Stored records
== Segment start ==

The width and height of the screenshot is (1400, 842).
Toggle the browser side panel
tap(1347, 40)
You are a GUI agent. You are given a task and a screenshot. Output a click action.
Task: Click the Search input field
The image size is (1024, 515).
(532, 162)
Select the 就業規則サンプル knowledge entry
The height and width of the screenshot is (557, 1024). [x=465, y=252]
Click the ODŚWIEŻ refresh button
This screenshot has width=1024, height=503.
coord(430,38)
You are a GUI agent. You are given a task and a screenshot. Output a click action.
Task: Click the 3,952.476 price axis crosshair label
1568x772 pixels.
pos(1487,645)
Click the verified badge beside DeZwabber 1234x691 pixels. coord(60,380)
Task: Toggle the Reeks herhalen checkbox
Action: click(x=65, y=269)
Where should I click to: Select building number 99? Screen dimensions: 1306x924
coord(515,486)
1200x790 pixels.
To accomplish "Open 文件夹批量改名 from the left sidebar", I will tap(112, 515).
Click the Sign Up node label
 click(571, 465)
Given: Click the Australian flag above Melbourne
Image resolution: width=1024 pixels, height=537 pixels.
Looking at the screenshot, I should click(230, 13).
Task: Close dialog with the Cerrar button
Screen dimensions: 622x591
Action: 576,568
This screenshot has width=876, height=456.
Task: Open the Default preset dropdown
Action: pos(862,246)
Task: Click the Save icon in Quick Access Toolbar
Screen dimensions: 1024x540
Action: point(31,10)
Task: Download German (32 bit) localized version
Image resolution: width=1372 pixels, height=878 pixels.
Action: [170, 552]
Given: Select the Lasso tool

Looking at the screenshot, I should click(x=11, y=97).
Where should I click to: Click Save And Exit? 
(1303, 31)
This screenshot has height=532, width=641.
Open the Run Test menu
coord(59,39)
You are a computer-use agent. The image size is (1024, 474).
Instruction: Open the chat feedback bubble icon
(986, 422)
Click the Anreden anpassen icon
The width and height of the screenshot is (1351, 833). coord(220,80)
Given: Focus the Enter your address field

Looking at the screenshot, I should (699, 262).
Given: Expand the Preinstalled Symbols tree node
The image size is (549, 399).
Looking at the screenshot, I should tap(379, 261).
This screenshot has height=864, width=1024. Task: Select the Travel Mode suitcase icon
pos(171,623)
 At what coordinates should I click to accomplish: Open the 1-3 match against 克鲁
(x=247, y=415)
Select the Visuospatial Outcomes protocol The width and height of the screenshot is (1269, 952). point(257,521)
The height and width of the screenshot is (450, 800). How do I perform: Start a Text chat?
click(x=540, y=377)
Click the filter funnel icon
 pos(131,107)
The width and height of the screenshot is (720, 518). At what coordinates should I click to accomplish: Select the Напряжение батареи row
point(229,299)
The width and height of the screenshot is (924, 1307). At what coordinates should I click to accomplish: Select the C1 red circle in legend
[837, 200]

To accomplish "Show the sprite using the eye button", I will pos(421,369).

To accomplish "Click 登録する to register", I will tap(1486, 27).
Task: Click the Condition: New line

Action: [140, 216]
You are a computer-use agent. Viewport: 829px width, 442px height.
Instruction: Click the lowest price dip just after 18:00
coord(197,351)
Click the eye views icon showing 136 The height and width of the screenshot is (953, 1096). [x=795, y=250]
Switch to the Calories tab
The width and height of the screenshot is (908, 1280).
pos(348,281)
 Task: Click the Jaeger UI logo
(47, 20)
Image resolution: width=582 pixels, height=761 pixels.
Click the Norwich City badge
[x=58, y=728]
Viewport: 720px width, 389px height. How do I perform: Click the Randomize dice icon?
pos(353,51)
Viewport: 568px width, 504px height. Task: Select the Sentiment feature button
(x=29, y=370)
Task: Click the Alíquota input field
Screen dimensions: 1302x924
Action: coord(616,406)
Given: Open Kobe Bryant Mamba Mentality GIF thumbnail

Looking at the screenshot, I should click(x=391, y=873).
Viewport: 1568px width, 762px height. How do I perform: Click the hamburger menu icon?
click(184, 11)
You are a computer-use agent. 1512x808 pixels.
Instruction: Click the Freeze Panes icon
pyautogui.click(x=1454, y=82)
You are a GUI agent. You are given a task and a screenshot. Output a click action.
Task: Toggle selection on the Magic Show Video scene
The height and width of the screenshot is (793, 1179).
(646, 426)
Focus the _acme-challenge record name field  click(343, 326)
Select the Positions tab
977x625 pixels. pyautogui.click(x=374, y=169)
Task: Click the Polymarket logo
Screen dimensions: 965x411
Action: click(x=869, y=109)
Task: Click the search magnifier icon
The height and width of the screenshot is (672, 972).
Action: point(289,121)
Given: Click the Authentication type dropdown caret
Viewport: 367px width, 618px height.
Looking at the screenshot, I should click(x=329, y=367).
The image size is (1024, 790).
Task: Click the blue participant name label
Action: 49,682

== Segment end ==

**WORK REQUIRED:**
Nothing in the data above should change. Please copy it all.

**OUTPUT:**
The width and height of the screenshot is (1400, 842).
Toggle the browser side panel
tap(1347, 40)
You are a GUI agent. You are given a task and a screenshot. Output a click action.
Task: Click the Search input field
The image size is (1024, 515).
(532, 162)
Select the 就業規則サンプル knowledge entry
The height and width of the screenshot is (557, 1024). [x=465, y=252]
Click the ODŚWIEŻ refresh button
This screenshot has width=1024, height=503.
coord(430,38)
You are a GUI agent. You are given a task and a screenshot. Output a click action.
Task: Click the 3,952.476 price axis crosshair label
1568x772 pixels.
pos(1487,645)
Click the verified badge beside DeZwabber 1234x691 pixels. coord(60,380)
Task: Toggle the Reeks herhalen checkbox
Action: click(x=65, y=269)
Where should I click to: Select building number 99? Screen dimensions: 1306x924
coord(515,486)
1200x790 pixels.
To accomplish "Open 文件夹批量改名 from the left sidebar", I will tap(112, 515).
Click the Sign Up node label
 click(571, 465)
Given: Click the Australian flag above Melbourne
Image resolution: width=1024 pixels, height=537 pixels.
Looking at the screenshot, I should click(230, 13).
Task: Close dialog with the Cerrar button
Screen dimensions: 622x591
Action: 576,568
This screenshot has width=876, height=456.
Task: Open the Default preset dropdown
Action: pos(862,246)
Task: Click the Save icon in Quick Access Toolbar
Screen dimensions: 1024x540
Action: point(31,10)
Task: Download German (32 bit) localized version
Image resolution: width=1372 pixels, height=878 pixels.
Action: [170, 552]
Given: Select the Lasso tool

Looking at the screenshot, I should click(x=11, y=97).
Where should I click to: Click Save And Exit? 
(1303, 31)
This screenshot has height=532, width=641.
Open the Run Test menu
coord(59,39)
You are a computer-use agent. The image size is (1024, 474).
Instruction: Open the chat feedback bubble icon
(986, 422)
Click the Anreden anpassen icon
The width and height of the screenshot is (1351, 833). coord(220,80)
Given: Focus the Enter your address field

Looking at the screenshot, I should (699, 262).
Given: Expand the Preinstalled Symbols tree node
The image size is (549, 399).
Looking at the screenshot, I should tap(379, 261).
This screenshot has height=864, width=1024. Task: Select the Travel Mode suitcase icon
pos(171,623)
 At what coordinates should I click to accomplish: Open the 1-3 match against 克鲁
(x=247, y=415)
Select the Visuospatial Outcomes protocol The width and height of the screenshot is (1269, 952). point(257,521)
The height and width of the screenshot is (450, 800). How do I perform: Start a Text chat?
click(x=540, y=377)
Click the filter funnel icon
 pos(131,107)
The width and height of the screenshot is (720, 518). At what coordinates should I click to accomplish: Select the Напряжение батареи row
point(229,299)
The width and height of the screenshot is (924, 1307). At what coordinates should I click to accomplish: Select the C1 red circle in legend
[837, 200]

To accomplish "Show the sprite using the eye button", I will pos(421,369).

To accomplish "Click 登録する to register", I will tap(1486, 27).
Task: Click the Condition: New line

Action: [140, 216]
You are a computer-use agent. Viewport: 829px width, 442px height.
Instruction: Click the lowest price dip just after 18:00
coord(197,351)
Click the eye views icon showing 136 The height and width of the screenshot is (953, 1096). [x=795, y=250]
Switch to the Calories tab
The width and height of the screenshot is (908, 1280).
pos(348,281)
 Task: Click the Jaeger UI logo
(47, 20)
Image resolution: width=582 pixels, height=761 pixels.
Click the Norwich City badge
[x=58, y=728]
Viewport: 720px width, 389px height. How do I perform: Click the Randomize dice icon?
pos(353,51)
Viewport: 568px width, 504px height. Task: Select the Sentiment feature button
(x=29, y=370)
Task: Click the Alíquota input field
Screen dimensions: 1302x924
Action: coord(616,406)
Given: Open Kobe Bryant Mamba Mentality GIF thumbnail

Looking at the screenshot, I should click(x=391, y=873).
Viewport: 1568px width, 762px height. How do I perform: Click the hamburger menu icon?
click(184, 11)
You are a computer-use agent. 1512x808 pixels.
Instruction: Click the Freeze Panes icon
pyautogui.click(x=1454, y=82)
You are a GUI agent. You are given a task and a screenshot. Output a click action.
Task: Toggle selection on the Magic Show Video scene
The height and width of the screenshot is (793, 1179).
(646, 426)
Focus the _acme-challenge record name field  click(343, 326)
Select the Positions tab
977x625 pixels. pyautogui.click(x=374, y=169)
Task: Click the Polymarket logo
Screen dimensions: 965x411
Action: click(x=869, y=109)
Task: Click the search magnifier icon
The height and width of the screenshot is (672, 972).
Action: point(289,121)
Given: Click the Authentication type dropdown caret
Viewport: 367px width, 618px height.
Looking at the screenshot, I should click(x=329, y=367).
The image size is (1024, 790).
Task: Click the blue participant name label
Action: 49,682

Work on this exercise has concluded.